Recent pointers towards possible thawing of Indo-Pakistan relations are a welcome sign that need to be built upon. That the Directors-General of Military Operations (DGMOs) of the two armies spoke recently on the hotline and agreed to implement fully the Ceasefire Understanding of 2003 in letter and spirit forthwith” on the Line of Control (LoC) in Jammu and Kashmir is encouraging.
This reiteration of the ceasefire on the LoC coming on the heels of the ceasefire announcement on May 16 by Union Home Minister Rajnath Singh shows a new willingness to move on. Yet, such has been the tendency towards mutual suspicions that the positive moves may not lead to a broader understanding after all if timely follow-up does not come about.
There is no doubt that it is the Army that calls the shots in Pakistan and stray initiatives from either side amount to nothing if the army’s nod is absent. However, the regular meetings between the national security advisers and the DGMOs of India and Pakistan have shown hopeful signs.
India’s high commissioner to Pakistan, Ajay Bisaria, said recently that recent steps taken by the two sides, including exchange of elderly and women prisoners and progress on other bilateral agreements besides a meeting of the Indus Waters Commission and scheduled meetings of Coast Guard teams, had added to the general level of trust and had set the pace for “bigger moves.”
According to media reports, in the last hotline talks between the two DGMOs on April 27, India’s Lt General Anil Chauhan had told his counterpart that firing by Indian troops is only carried out on the LoC in response to support given by the Pakistan Army to armed terrorists who infiltrate across the border and target Indian Army posts. “The onus of de-escalation along the LoC rests with the Pakistan Army provided they stop supporting terrorists and put an end to unprovoked ceasefire violations to abet infiltration,” the Indian DGMO had then said as revealed in a Defence Ministry statement.
At the political level, the NSAs of the two neighbours have been meeting away from media glare at secret locations to achieve a level of convergence before the ministers step in for formal meetings to move forward.
The joint statement of separatist leaders Syed Ali Shah Geelani, Mirwaiz Umar Farooq and Yasin Malik on Tuesday that they are willing to join talks if Pakistan is involved in the process is an indicator that India needs to tread warily.
The hardline Hurriyat leadership has exposed itself of being not the true representative of the people of Kashmir.
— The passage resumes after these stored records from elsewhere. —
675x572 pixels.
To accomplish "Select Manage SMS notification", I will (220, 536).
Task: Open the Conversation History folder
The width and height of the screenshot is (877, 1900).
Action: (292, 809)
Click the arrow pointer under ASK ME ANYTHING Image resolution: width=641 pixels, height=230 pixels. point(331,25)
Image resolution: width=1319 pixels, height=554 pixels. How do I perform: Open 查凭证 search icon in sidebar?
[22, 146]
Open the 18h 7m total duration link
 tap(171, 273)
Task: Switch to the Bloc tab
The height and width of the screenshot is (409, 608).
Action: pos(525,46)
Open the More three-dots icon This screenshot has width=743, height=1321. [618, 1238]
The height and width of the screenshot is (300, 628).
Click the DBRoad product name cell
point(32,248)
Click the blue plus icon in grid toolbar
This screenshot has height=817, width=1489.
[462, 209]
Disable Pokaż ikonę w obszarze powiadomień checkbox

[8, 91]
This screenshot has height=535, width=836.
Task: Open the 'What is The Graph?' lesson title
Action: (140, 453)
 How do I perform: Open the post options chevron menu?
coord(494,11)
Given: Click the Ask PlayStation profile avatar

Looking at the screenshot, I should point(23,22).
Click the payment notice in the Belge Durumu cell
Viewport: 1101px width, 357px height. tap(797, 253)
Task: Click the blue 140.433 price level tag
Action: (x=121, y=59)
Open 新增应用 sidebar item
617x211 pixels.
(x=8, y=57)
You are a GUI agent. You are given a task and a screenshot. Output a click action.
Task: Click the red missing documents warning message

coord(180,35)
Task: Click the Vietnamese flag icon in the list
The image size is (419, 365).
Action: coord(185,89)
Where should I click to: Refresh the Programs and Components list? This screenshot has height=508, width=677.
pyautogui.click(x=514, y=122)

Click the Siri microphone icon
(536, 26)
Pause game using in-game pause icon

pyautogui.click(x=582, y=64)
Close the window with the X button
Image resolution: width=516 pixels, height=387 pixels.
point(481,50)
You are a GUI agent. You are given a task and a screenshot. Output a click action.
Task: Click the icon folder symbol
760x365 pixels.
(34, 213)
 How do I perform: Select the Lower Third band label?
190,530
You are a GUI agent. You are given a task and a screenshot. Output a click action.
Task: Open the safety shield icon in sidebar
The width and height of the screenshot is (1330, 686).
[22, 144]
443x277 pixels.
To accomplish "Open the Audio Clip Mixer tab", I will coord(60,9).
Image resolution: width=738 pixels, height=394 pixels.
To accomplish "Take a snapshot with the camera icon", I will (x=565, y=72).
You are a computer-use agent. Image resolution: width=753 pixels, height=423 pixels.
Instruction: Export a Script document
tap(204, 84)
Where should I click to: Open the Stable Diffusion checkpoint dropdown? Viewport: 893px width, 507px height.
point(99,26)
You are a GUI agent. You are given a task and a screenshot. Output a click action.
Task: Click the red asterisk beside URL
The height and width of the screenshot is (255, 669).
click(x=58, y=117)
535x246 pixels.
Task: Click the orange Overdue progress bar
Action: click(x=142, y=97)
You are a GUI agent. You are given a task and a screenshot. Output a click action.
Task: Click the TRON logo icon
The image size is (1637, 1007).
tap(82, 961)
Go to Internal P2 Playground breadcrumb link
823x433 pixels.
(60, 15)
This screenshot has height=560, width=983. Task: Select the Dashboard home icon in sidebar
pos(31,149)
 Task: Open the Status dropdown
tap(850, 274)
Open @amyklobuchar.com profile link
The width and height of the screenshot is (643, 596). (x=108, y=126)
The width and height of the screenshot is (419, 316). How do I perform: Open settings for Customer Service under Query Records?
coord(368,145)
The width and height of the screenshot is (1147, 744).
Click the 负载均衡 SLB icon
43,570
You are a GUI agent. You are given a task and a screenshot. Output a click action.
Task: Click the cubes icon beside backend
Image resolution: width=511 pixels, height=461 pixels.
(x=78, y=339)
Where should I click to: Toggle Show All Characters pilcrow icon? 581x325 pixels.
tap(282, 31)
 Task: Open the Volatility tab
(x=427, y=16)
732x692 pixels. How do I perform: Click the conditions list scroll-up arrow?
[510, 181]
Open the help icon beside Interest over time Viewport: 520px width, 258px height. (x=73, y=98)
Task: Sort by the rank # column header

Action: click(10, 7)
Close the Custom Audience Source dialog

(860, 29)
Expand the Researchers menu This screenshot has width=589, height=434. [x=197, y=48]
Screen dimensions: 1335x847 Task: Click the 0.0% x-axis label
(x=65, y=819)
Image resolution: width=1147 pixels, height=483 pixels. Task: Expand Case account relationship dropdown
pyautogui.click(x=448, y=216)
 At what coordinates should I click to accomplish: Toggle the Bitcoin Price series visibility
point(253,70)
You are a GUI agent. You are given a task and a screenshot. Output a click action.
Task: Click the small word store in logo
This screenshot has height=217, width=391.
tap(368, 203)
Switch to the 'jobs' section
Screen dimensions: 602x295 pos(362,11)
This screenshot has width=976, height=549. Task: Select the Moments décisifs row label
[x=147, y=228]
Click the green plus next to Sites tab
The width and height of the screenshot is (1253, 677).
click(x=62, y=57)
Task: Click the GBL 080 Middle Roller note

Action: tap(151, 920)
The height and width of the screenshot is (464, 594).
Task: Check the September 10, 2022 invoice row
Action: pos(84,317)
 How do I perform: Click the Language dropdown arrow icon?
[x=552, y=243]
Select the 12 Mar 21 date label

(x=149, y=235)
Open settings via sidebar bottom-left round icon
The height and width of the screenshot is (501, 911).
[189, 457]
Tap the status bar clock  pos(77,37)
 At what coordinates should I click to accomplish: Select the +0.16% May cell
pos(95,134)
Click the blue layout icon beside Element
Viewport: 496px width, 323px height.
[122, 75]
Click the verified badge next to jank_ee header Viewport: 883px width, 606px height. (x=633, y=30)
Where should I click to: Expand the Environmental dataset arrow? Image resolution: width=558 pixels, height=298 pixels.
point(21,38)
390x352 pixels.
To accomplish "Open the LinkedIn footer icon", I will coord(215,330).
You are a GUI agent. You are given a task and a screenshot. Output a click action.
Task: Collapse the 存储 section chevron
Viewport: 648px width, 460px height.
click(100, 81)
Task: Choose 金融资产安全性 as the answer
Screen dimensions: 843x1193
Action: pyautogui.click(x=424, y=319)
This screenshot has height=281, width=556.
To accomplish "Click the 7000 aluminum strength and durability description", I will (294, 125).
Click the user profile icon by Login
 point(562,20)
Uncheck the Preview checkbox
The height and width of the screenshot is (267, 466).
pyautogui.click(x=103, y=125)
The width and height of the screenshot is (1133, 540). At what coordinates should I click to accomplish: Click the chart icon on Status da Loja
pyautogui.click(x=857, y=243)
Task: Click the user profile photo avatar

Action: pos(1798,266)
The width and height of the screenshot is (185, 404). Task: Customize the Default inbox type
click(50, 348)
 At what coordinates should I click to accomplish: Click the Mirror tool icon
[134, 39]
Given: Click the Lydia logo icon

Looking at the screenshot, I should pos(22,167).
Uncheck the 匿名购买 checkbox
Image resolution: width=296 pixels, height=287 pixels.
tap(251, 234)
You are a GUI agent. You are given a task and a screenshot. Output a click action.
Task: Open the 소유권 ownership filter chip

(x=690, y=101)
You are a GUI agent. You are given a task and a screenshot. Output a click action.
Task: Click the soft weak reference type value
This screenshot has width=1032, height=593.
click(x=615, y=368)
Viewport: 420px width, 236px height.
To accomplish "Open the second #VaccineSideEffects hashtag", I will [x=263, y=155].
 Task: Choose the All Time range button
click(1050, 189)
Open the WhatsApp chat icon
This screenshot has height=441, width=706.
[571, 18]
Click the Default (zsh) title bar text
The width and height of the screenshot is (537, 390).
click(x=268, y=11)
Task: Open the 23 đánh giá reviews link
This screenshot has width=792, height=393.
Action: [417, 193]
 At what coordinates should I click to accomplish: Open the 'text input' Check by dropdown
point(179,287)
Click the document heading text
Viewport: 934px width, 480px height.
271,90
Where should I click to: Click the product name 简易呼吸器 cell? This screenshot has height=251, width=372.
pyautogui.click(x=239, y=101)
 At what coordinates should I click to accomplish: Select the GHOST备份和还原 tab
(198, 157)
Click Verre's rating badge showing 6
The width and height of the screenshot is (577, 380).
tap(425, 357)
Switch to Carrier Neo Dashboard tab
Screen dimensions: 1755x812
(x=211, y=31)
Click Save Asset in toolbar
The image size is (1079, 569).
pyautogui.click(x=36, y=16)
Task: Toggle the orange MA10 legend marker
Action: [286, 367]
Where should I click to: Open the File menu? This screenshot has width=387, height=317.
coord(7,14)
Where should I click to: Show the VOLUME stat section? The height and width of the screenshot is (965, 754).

As the raids on their premises a few months ago revealed, these leaders have been getting funding from Pakistan for their separatist activities and have been indulging in subversion against India.
It would be great folly for India to invite them for tripartite talks with Pakistan. As it is, their lack of hold on the people of Kashmir has been proved time and again. They are time-servers who have been functioning with Pakistani patronage and are known to be living in great opulence.
By including them in talks would amount to acknowledging that they are stake-holders in matters relating to Kashmir. The issue in any talks between India and Pakistan has to be complete stoppage of hostilities and infiltration from the Pakistan side and positive measures from Pakistan to prevent cross-border terror. The status of Kashmir is non-negotiable.
Agreements with the civilian establishment in Pakistan have proved to be mere pieces of paper whenever the army is not on board. It is heartening, therefore, if the Pakistan Army is now showing some interest in peace being restored. These initiatives need to be moved forward with care and due deliberation.